10. Gelet op het voorgaande is de rechtbank van oordeel dat verweerder terecht heeft geconcludeerd dat eiseres onvoldoende re-integratie-inspanningen heeft verricht zoals beschreven in verweerders Beleidsregels en dat zij hiervoor geen deugdelijke grond heeft. Verweerder heeft dan ook terecht aan eiseres een loonsanctie opgelegd.
11. Het beroep is ongegrond. Voor een proceskostenveroordeling bestaat geen aanleiding.

Beslissing

De rechtbank verklaart het beroep ongegrond.
Deze uitspraak is gedaan door mr. N.M. Spelt, voorzitter, en mr. M.E.A. Braeken en
mr. ing. A. Rademaker, leden, in aanwezigheid van mr. M. van Dalen, griffier.

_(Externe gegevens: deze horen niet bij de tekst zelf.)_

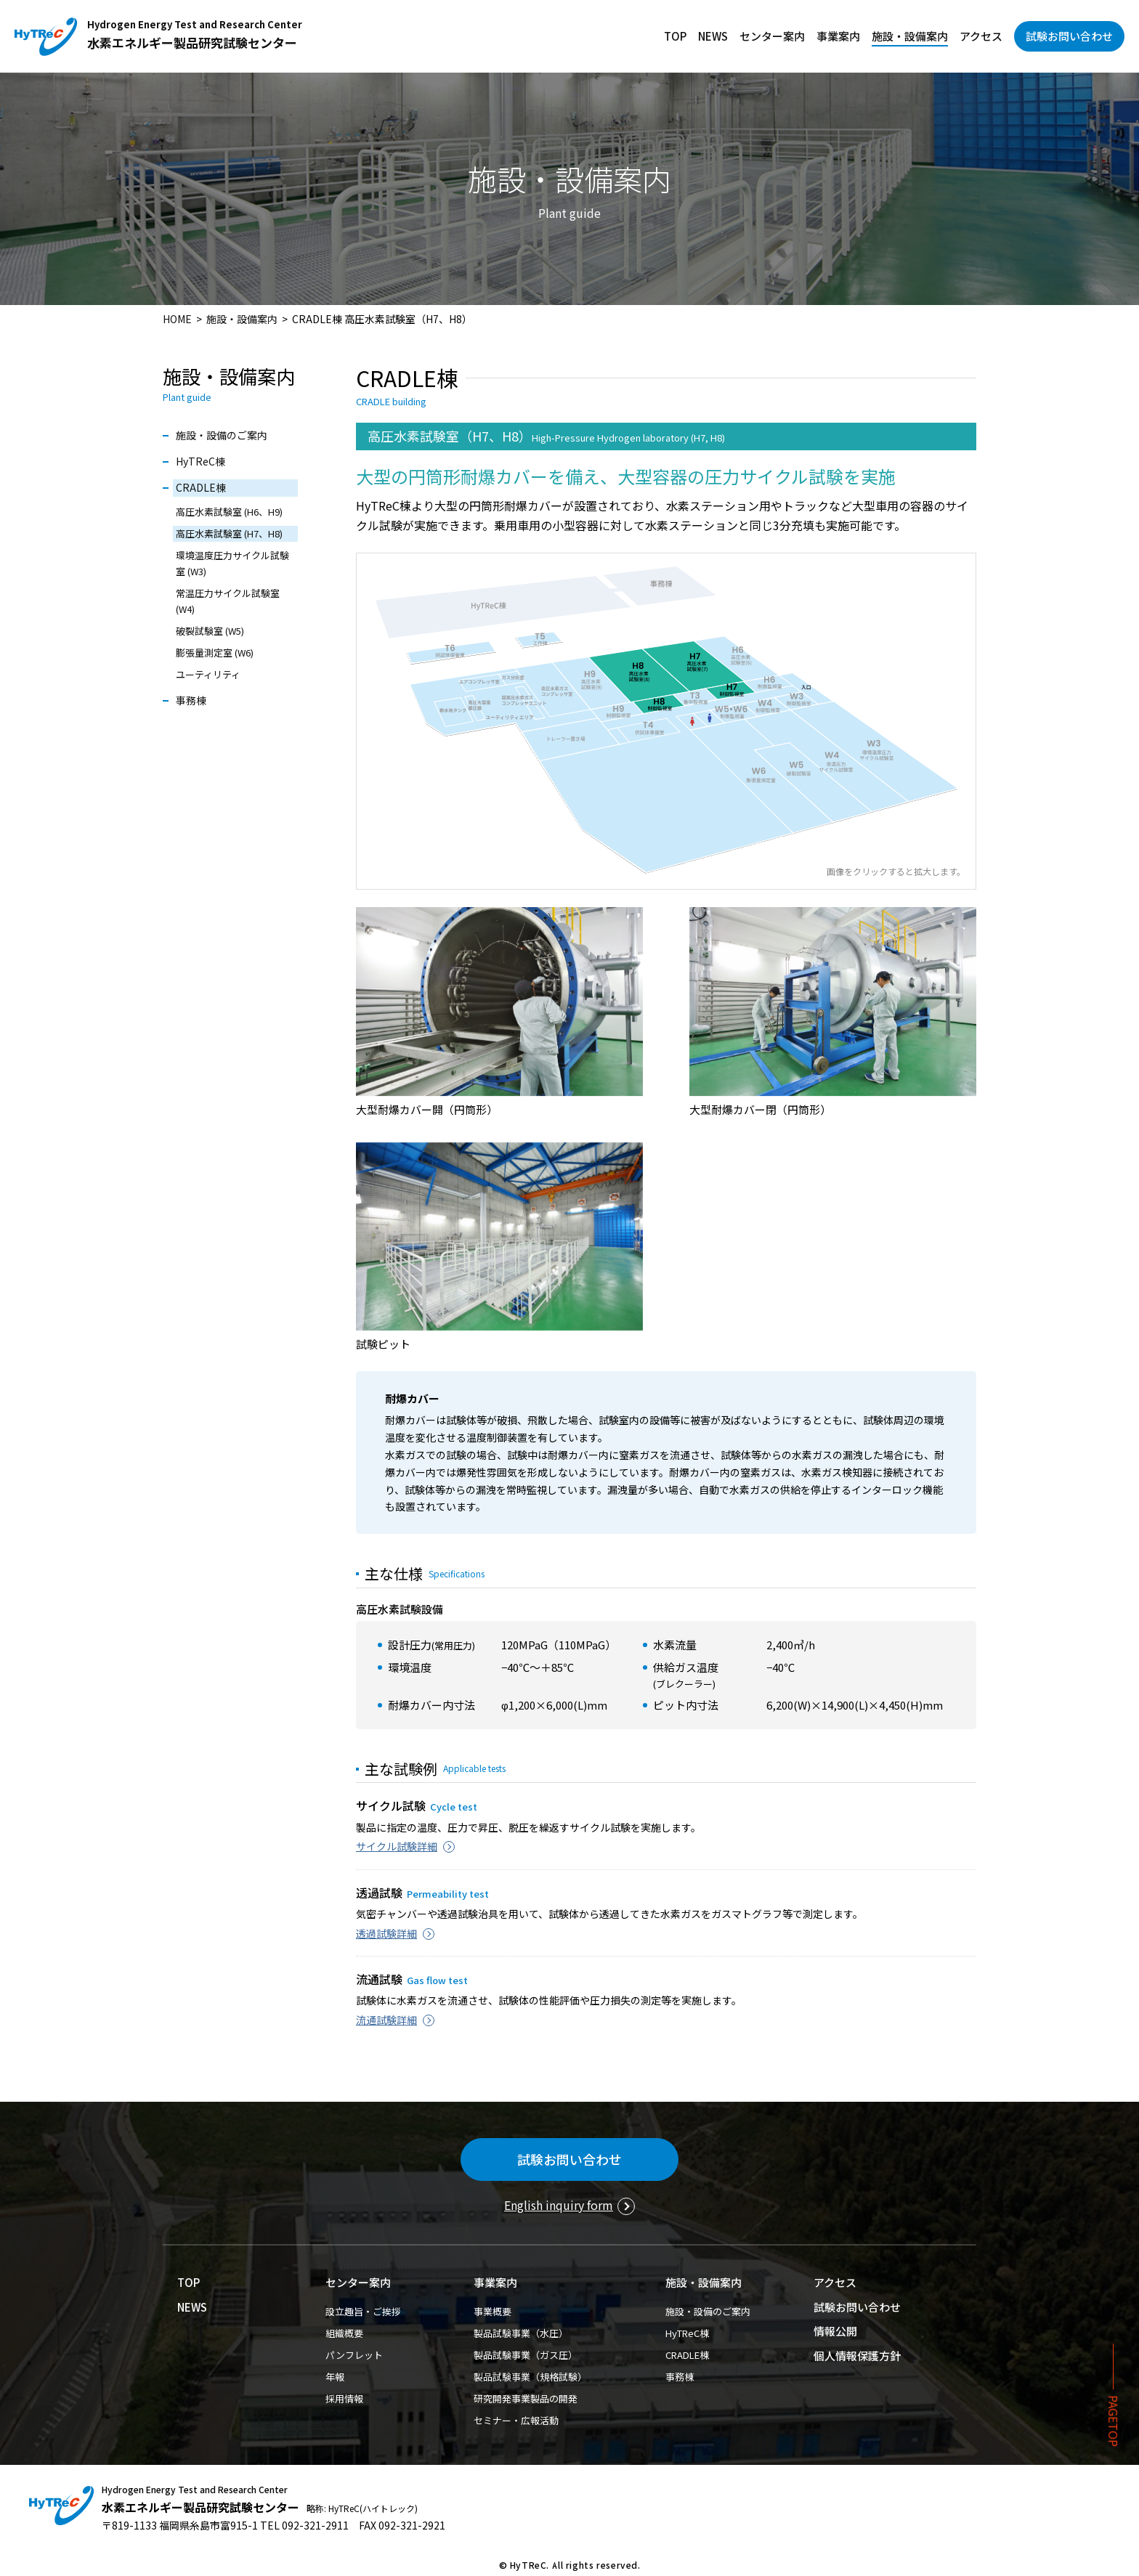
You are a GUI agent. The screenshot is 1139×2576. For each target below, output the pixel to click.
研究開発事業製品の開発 (525, 2398)
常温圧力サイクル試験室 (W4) (228, 601)
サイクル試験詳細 (396, 1846)
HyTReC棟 (200, 461)
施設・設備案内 (910, 36)
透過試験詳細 (386, 1933)
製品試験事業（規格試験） (530, 2377)
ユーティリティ (208, 674)
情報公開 (835, 2331)
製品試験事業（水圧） (521, 2333)
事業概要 (492, 2311)
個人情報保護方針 (857, 2355)
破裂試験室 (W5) (210, 631)
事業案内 (838, 36)
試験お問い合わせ (1069, 36)
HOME (177, 319)
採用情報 (344, 2398)
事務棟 (191, 700)
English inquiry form (558, 2205)
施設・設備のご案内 (221, 435)
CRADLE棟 (201, 487)
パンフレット (354, 2355)
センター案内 (772, 36)
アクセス (981, 36)
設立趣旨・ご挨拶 (363, 2311)
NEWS (713, 36)
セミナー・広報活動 (516, 2420)
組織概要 (344, 2333)
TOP (675, 36)
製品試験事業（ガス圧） (525, 2355)
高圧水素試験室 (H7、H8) (229, 533)
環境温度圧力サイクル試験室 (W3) (232, 563)
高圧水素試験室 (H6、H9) (229, 512)
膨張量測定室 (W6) (215, 652)
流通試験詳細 (386, 2019)
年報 (334, 2377)
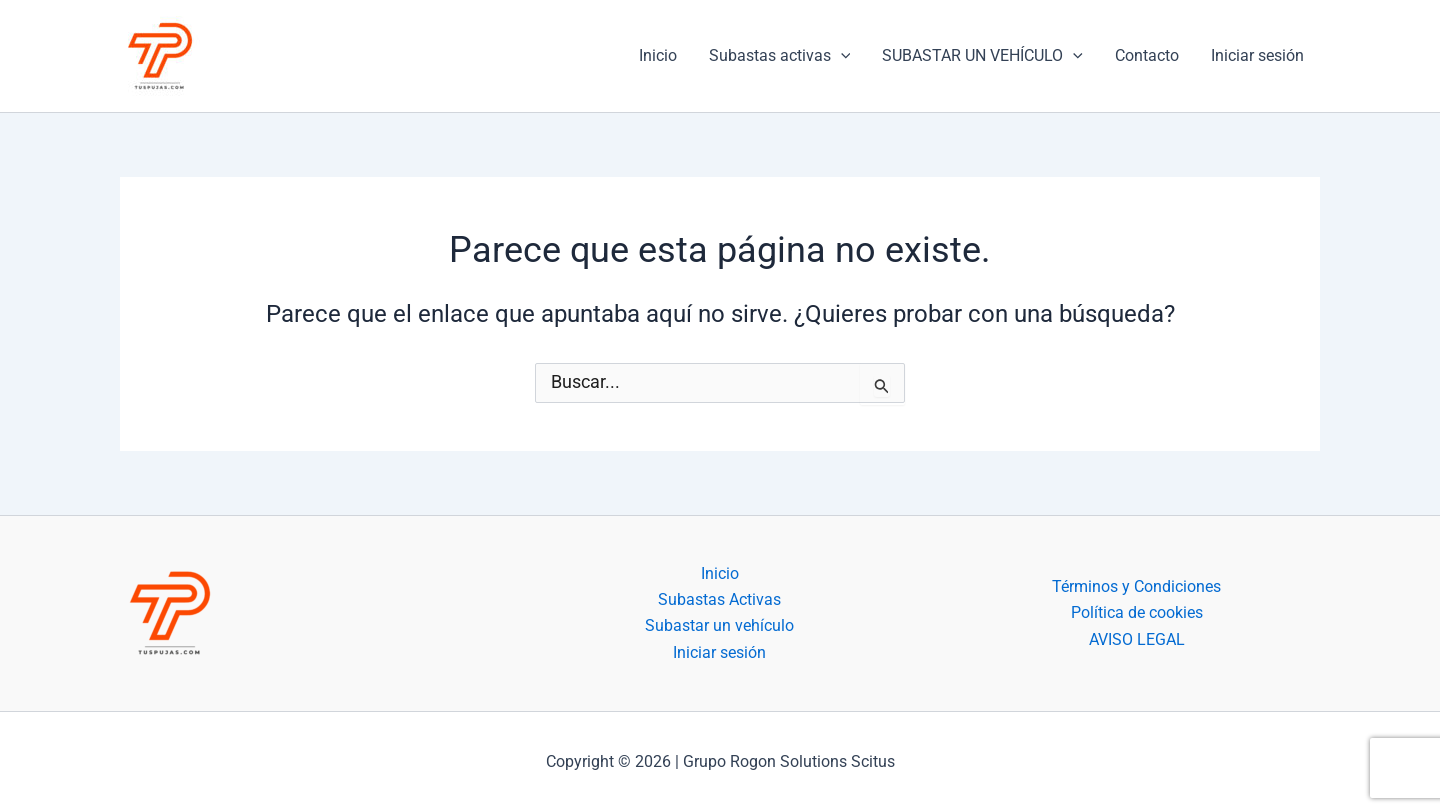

De beslissing is in het openbaar uitgesproken op 9 mei 2018.
griffier voorzitter
Afschrift verzonden aan partijen op:

Rechtsmiddel

Tegen deze uitspraak kan binnen zes weken na de dag van verzending daarvan hoger beroep worden ingesteld bij de Centrale Raad van Beroep. Als hoger beroep is ingesteld, kan bij de voorzieningenrechter van de hogerberoepsrechter worden verzocht om het treffen van een voorlopige voorziening of om het opheffen of wijzigen van een bij deze uitspraak getroffen voorlopige voorziening.